▸ EXTRACTED DATA:
= Beginning of Section =

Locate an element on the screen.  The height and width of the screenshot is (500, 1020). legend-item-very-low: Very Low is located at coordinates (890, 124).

= End of Section =
= Beginning of Section =

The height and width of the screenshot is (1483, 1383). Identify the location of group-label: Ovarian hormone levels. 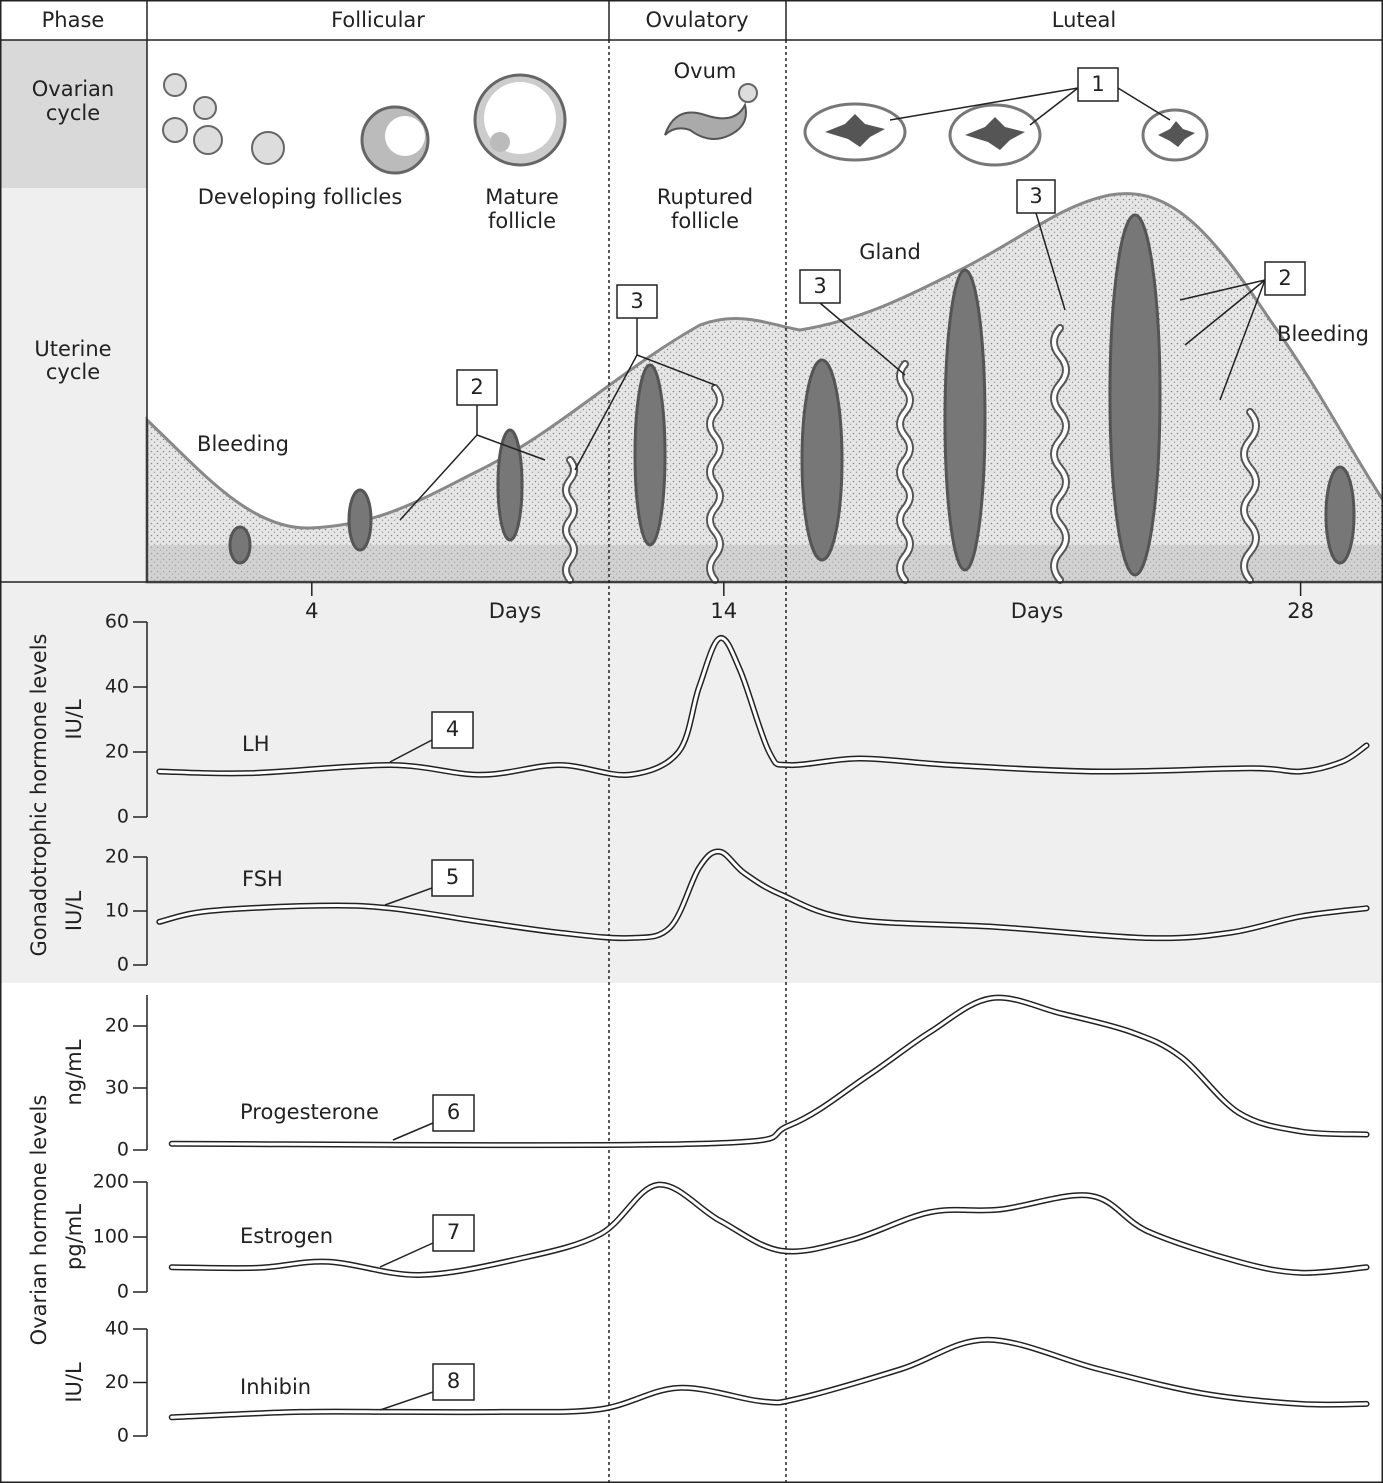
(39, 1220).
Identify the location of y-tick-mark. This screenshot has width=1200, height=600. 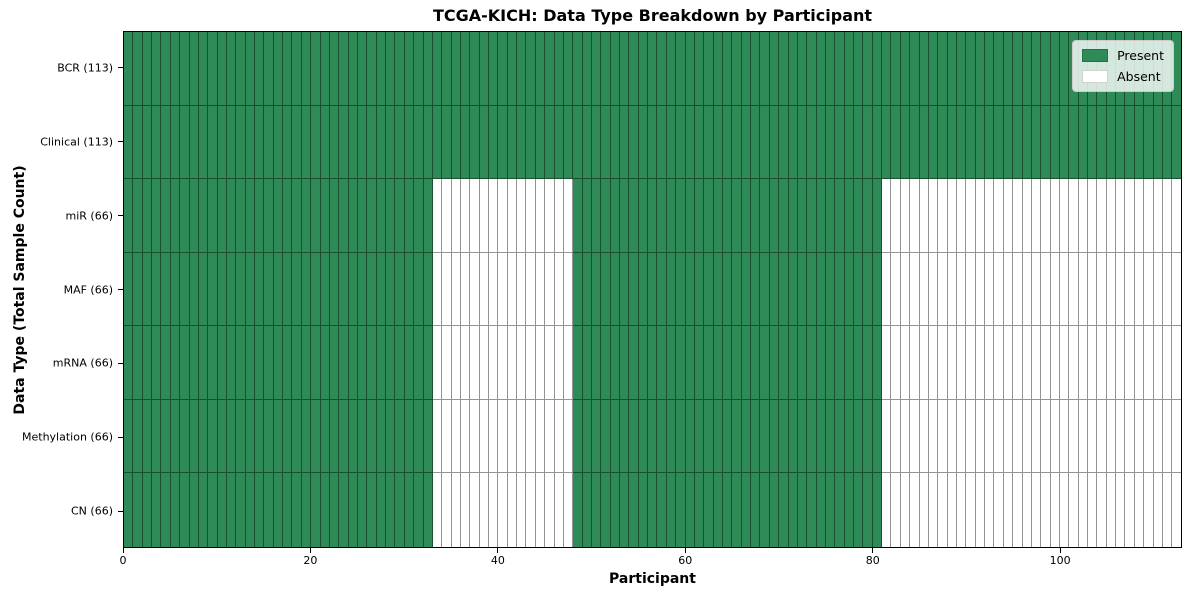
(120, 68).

= End of Section =
= Beginning of Section =

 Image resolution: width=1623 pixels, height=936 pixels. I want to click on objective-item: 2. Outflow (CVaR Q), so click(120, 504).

= End of Section =

Pick out every line above that contains the string "item", and copy each one in full.

Locate an element on the screen.  The height and width of the screenshot is (500, 1020). legend-item-very-low: Very Low is located at coordinates (890, 124).
 Image resolution: width=1623 pixels, height=936 pixels. I want to click on objective-item: 2. Outflow (CVaR Q), so click(120, 504).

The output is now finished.